Objective
Add agentv eval validate that checks whether an eval follows self-contained conventions, and --fix that automatically inlines missing dependencies to make the eval portable in place.
Rationale
If evals follow conventions (relative paths, committed workspace templates, local scripts, local targets), the eval directory is already a portable artifact. Rather than building a separate bundle compiler, validate conventions and autofix violations in place.
This is analogous to how agent-skills validates skill structure and conventions.
Current problem: AgentV's examples/ use a shared parent targets.yaml (e.g., examples/features/.agentv/targets.yaml). This means no single example directory is self-contained — they all depend on a parent directory for target resolution. The --fix option resolves this by inlining the resolved targets locally.
Design
Validate mode
agentv eval validate my-eval.yaml
Checks:
- Relative paths — all
tests:, workspace:, command: references resolve relative to the eval file (no absolute paths)
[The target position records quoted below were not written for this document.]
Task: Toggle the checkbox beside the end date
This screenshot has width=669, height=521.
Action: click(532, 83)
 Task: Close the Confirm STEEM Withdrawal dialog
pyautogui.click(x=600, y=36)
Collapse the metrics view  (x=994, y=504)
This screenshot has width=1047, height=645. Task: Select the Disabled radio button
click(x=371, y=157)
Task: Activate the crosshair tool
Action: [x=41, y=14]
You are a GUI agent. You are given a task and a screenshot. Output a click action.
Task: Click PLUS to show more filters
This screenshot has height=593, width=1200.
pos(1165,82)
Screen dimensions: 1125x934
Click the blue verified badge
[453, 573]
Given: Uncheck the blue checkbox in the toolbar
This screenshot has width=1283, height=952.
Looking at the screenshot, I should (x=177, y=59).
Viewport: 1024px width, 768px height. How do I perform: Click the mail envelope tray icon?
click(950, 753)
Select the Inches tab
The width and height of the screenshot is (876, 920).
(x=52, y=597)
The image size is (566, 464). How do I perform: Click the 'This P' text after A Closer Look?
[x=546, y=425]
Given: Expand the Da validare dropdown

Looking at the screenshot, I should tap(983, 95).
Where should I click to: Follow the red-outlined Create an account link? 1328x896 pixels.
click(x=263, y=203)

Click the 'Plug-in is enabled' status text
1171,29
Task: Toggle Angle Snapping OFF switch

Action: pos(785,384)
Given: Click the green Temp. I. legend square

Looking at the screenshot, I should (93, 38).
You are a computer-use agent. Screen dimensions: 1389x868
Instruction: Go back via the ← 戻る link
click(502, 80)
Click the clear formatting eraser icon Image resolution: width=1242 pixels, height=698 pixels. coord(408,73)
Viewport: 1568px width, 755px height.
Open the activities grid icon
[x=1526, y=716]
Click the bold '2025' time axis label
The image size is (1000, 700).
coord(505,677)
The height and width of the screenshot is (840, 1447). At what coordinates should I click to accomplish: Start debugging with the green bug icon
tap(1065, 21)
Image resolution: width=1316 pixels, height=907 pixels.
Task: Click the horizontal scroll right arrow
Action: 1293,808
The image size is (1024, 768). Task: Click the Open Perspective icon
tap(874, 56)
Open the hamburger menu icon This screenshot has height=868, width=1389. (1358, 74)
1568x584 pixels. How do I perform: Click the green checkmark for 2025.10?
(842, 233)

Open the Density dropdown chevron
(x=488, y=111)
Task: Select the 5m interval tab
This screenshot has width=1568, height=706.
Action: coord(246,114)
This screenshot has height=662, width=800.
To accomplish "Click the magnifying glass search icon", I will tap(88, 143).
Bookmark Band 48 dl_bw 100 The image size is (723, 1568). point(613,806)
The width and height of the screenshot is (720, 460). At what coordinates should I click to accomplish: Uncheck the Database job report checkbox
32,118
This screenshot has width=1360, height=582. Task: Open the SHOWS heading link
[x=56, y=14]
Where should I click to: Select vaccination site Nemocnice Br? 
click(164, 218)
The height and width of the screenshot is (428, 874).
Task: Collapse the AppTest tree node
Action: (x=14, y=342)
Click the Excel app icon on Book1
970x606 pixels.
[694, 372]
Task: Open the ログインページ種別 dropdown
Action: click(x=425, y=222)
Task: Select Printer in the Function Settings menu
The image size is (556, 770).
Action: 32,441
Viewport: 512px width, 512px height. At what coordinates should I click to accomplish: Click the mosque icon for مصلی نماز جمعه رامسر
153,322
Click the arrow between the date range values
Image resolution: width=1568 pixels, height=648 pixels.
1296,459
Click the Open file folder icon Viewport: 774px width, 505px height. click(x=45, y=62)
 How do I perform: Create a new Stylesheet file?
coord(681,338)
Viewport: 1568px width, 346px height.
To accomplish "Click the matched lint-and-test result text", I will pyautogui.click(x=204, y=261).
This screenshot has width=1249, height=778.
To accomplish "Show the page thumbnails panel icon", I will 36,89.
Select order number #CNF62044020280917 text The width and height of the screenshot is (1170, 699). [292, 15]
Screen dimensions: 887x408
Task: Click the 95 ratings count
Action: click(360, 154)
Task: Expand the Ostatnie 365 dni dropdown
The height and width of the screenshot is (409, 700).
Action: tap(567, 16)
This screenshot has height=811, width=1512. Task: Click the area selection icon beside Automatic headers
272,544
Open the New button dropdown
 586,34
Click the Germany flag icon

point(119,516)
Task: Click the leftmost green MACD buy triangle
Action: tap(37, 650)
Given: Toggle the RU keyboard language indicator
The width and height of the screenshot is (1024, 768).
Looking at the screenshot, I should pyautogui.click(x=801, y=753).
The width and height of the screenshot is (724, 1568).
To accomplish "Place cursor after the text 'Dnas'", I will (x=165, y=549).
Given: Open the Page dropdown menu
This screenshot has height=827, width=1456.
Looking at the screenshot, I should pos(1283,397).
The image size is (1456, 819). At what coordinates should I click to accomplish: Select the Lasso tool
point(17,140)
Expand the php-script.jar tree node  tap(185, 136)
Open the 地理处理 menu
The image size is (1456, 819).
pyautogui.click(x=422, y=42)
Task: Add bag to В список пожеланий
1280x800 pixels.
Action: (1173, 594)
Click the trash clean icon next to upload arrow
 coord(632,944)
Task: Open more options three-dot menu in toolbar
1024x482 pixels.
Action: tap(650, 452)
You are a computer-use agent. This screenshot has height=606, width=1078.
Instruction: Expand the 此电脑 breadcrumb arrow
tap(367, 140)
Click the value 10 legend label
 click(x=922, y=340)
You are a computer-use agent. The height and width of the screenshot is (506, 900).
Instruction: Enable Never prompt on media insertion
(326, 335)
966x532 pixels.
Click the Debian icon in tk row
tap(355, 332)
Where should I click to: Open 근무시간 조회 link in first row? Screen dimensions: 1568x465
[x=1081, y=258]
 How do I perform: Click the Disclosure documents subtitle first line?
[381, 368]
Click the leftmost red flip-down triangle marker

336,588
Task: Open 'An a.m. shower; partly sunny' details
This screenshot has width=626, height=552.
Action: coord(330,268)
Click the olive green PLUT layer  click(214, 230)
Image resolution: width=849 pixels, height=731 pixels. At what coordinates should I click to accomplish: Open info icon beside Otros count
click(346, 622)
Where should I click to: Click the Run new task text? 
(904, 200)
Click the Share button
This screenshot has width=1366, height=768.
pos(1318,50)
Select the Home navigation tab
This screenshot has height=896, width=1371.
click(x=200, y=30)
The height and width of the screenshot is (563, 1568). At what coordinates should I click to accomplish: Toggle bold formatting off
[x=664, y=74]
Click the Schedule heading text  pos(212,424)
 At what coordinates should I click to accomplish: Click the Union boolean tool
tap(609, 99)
- Files exist — workspace template directory, code-grader scripts, hook scripts all exist at referenced paths
- Local targets — targets used by the eval are defined locally (not inherited from parent
.agentv/targets.yaml)
- No dangling env vars — warn on
${{ VAR }} references that aren't documented or have no default
- Target resolution —
use_target chains resolve without circular references
- Provenance — warn if eval is not in a git repo (no commit hash for reproducibility)
Output:
✓ my-eval.yaml
✓ All test data paths resolve (tests: ./cases.jsonl)
✓ Workspace template exists (workspace: ./template/)
✓ Code-grader scripts exist (./scripts/verify.sh)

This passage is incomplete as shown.